Sunday, March 13, 2011

As lovers do

I learned a new word last week. Acedia. It describes a state of being where one is restless yet listless; the inability to care about one's condition or position in the world thereby resulting in the inability to work or pray. It is a state of apathy where one does not care for anything and flees from the world.

It is also one of the seven deadly sins, more popularly known as sloth, but with a wealth of meaning that transcends the definition of pure laziness. As Father David pointed out, it is more than just a Garfield-like personality.

When I heard this, I immediately thought, wow, this is me; this is one of my biggest propensities to sin.

While I am always aware of my responsibilities, when things start to overwhelm me (for I am not exactly the most organized person in the world) I start to pretty much avoid the things I ought to do and do the things I ought not do, to paraphrase Saint Paul.

I grow deaf, mute and blind all at once to key priorities and fuss with the easy lesser ones instead. Or I just avoid everything by burrowing my head in the sand. Or I coast: watch TV and coast.

And when things get tough or rough, my first instinct is to give up and chuck it all. It takes great effort to convince myself (thank goodness for my spiritual director and wise spiritual guides, not least the Holy Spirit) into staying the course.

Tied closely to this is my experience of freedom. Do I see freedom as the capricious whimsy to do whatever pleases me while rationalizing as long as I don't hurt anyone, it is okay?

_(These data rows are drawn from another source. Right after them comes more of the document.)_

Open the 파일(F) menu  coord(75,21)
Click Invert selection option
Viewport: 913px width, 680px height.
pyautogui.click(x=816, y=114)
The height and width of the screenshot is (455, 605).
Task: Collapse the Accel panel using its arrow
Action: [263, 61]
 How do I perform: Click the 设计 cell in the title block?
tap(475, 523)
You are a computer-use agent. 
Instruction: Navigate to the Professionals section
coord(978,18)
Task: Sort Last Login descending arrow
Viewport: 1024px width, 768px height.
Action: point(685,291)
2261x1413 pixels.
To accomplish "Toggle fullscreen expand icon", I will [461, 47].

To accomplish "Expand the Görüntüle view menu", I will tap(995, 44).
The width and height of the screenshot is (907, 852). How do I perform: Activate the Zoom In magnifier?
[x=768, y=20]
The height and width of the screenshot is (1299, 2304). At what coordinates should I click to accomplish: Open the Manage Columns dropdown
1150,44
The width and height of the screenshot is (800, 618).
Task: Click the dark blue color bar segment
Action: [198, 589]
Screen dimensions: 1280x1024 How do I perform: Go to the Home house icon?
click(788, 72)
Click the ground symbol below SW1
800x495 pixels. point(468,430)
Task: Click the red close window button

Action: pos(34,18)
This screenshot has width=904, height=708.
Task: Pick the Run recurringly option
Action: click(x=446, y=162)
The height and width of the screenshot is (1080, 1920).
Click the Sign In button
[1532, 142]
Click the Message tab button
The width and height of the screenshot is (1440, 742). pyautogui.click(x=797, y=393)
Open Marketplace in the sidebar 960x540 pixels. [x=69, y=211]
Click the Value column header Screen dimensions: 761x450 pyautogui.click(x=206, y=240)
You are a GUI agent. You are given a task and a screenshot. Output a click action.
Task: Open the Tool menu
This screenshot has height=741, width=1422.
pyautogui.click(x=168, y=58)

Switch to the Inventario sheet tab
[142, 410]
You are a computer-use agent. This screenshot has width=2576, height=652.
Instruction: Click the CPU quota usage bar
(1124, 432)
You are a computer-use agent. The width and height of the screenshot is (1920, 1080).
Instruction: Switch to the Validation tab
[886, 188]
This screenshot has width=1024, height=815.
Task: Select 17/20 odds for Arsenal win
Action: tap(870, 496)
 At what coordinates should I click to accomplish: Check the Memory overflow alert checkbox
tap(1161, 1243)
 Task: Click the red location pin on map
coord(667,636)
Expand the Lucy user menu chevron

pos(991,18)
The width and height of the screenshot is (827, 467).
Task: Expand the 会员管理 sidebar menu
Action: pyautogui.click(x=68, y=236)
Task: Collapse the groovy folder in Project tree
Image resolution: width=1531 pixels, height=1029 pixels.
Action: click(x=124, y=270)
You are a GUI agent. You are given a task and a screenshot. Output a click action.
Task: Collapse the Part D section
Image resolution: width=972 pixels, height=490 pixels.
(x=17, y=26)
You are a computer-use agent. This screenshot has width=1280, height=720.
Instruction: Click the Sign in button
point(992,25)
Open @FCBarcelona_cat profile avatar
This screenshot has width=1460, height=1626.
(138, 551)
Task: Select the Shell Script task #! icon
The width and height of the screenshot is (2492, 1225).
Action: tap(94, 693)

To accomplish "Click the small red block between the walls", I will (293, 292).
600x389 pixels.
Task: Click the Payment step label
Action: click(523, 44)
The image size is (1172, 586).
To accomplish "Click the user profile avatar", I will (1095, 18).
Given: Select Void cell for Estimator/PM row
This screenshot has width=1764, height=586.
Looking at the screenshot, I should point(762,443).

Or do I see it as the ability to deliberate and work hard at harmonizing a motley mix of blooms, leaves and branches into a beautiful feast of flowers that brings pleasure to all who see and smell it (thanks SD for that wonderful image)?

At times, I do feel weighed down by my own expectations of what I will do in response to the situations and people around me and I do wallow in apathetic non-action, but then, I also know in choosing what seems to be the easier route (read cop-out) will not leave me sitting comfortably in my skin for it would be going against who I am and what I stand for in life.

In the aftermath of the devastating earthquake in Japan and its consequent tsunamis, what do I do, what can I do? It is just so simple to be appalled for half an hour and then forget it all, living as I do in my unaffected cocoon.

Certainly I cannot right the situation, given my limited abilities, but I can do something, by giving what I can to aid efforts, by not forgetting, and as banal and useless as it sounds, praying, for prayer does work.

Although I don't know anyone who was affected by the catastrophe, I am still bonded by humanity to reach out and help. For to do nothing is akin to acedia.

In his book Before I Go, Peter Kreeft says this about freedom, that the wise do not speak of it for "Lovers want to be bound, not free. They don't seek freedom because they are already free if they are lovers."

I was born with the freedom to choose and I choose to be a lover and to do as they do, that is, to love.